NK: We have seven moving lights on the show. ART happened to have moving lights there from past productions so I used them. They ended up being very helpful to light the fire escape and little moments that I couldn’t get to with other lights. They were Martin MAC Viper Profiles. We also have four Martin TW1s on the show.

I feel, and felt at the time, that the play really deserved to be lit with incandescent lighting—nothing that feels like it is from today, especially because there are so many layers of memory and time. All of that is dealt with by different kinds of light—different color, different angles. It felt like it shouldn’t have any kind of modern lighting fixtures in it.
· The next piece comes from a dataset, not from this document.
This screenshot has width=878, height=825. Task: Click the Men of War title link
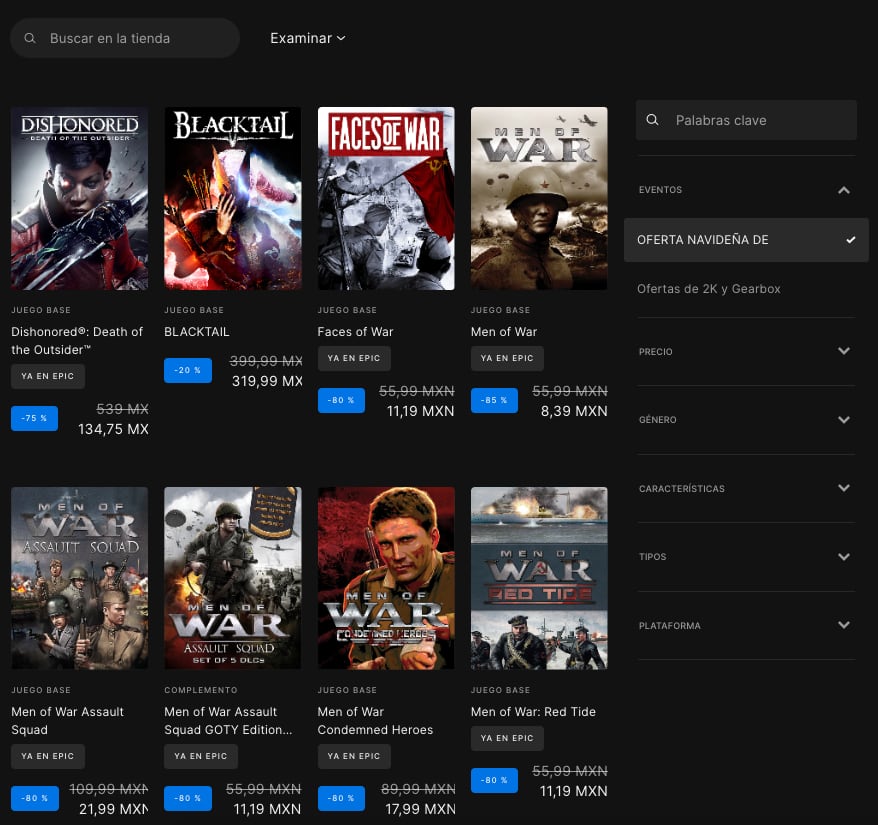504,332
There is a strong color motif. Tom, whenever he is narrating, is in a cool blue. When he is talking about his family, they are always in an incandescent warm glow. We knew we had to separate the two worlds in terms of narration and when he is in his own memory. We knew it was going to be done in warm and cool, and then organically it happened that [the actors] were sitting next to each other.
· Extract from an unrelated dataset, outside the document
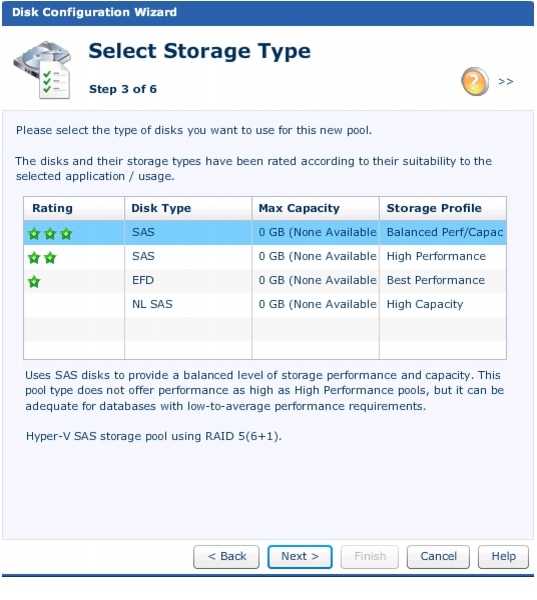Select the NL SAS disk type row
This screenshot has height=600, width=537.
(265, 305)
The fire escape takes on its own character throughout the piece. It represents a lot of ideas. That’s what I find so incredible about Bob’s work; it’s never just one idea. It touches you so universally, layer upon layer. He leaves it ambiguous enough that people can project their feelings onto his scenery.

LD: Who built the set?
BC:
It was all built at ART. Hudson [Scenic] did a bit of refurb on it here in New York.
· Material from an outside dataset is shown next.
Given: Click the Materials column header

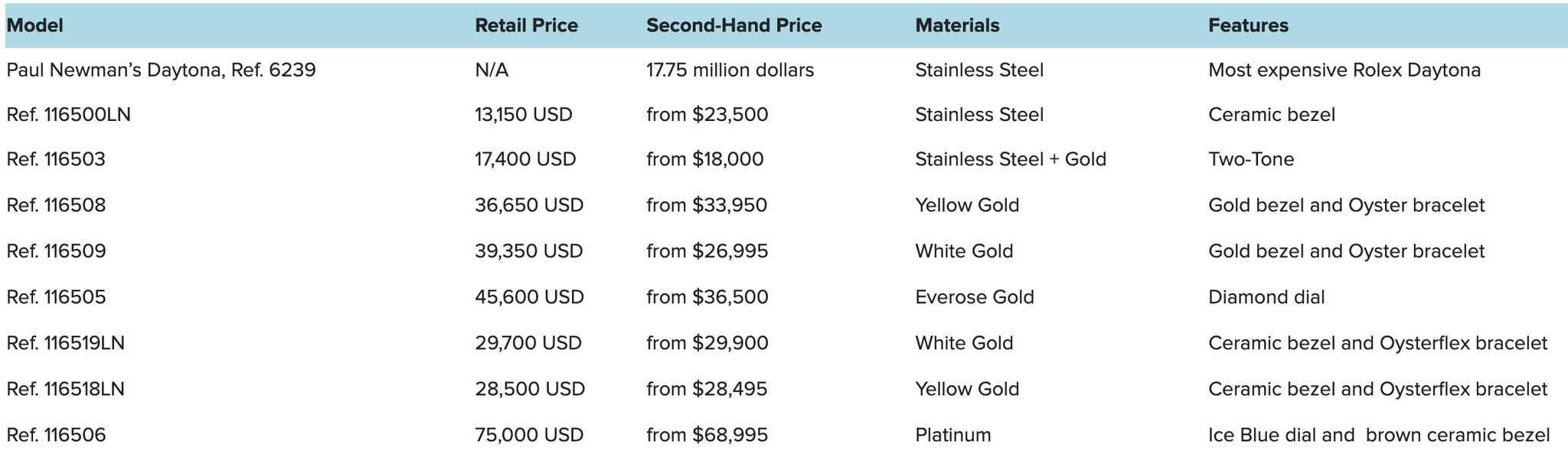Looking at the screenshot, I should [x=957, y=26].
LD: What’s next for each of you?
BC:
Aladdin for Disney—we are off to Toronto in about three weeks. We will open that in Toronto just before Thanksgiving, and it will come to Broadway next spring.

NK: There’s a tour of Once starting in Providence and also Aladdin. Bob and I are also doing a ballet together at the Royal Opera House based on Shakespeare’s The Winter’s Tale, choreographed by Christopher Wheeldon, with new music by Joby Talbot. It is a completely new commissioned piece.